• Directions for this task:
Among the lines below, how many have the string "will" in them? Only the number is wanted.

________________________________________

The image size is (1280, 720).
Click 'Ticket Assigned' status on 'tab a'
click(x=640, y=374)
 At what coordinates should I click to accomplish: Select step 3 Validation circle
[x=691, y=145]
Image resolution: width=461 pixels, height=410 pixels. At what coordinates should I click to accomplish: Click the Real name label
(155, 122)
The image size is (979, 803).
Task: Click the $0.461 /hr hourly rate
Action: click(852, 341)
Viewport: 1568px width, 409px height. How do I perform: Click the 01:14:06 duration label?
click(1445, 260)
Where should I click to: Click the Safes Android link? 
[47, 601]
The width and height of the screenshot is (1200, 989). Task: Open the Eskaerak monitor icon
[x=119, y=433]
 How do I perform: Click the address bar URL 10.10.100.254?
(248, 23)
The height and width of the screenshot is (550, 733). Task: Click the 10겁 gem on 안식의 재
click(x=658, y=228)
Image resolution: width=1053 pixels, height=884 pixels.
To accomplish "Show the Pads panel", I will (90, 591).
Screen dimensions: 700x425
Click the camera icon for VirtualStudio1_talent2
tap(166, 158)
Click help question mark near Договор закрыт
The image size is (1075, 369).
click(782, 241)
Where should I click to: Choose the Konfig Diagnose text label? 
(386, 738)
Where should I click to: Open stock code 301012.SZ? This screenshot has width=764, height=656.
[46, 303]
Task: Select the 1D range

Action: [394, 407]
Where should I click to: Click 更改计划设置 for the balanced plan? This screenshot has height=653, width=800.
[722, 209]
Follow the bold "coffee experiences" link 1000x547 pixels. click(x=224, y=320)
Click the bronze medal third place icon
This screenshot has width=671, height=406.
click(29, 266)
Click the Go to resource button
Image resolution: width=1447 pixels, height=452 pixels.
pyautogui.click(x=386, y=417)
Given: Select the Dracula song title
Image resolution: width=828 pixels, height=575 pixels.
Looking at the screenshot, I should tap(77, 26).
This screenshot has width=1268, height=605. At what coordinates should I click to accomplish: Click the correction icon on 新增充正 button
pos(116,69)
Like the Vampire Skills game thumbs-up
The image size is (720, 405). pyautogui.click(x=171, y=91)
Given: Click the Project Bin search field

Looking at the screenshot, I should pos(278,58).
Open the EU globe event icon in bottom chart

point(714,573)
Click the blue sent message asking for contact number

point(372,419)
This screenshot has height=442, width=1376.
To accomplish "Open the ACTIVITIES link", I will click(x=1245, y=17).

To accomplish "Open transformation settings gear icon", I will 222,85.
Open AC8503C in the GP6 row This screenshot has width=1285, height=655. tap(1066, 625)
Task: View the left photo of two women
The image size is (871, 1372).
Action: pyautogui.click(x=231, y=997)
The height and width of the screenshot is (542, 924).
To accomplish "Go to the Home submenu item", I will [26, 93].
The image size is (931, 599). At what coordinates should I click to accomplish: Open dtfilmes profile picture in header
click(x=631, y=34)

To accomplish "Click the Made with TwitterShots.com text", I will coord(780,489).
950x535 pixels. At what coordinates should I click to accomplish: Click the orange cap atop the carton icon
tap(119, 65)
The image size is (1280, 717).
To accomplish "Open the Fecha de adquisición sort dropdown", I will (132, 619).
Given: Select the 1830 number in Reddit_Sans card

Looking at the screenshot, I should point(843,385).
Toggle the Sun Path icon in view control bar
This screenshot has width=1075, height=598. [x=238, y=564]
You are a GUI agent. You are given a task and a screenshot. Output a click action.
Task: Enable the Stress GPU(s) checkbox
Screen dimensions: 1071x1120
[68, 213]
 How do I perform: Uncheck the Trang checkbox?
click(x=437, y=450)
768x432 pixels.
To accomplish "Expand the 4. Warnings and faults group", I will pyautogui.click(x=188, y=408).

________________________________________

• Response to the task:
7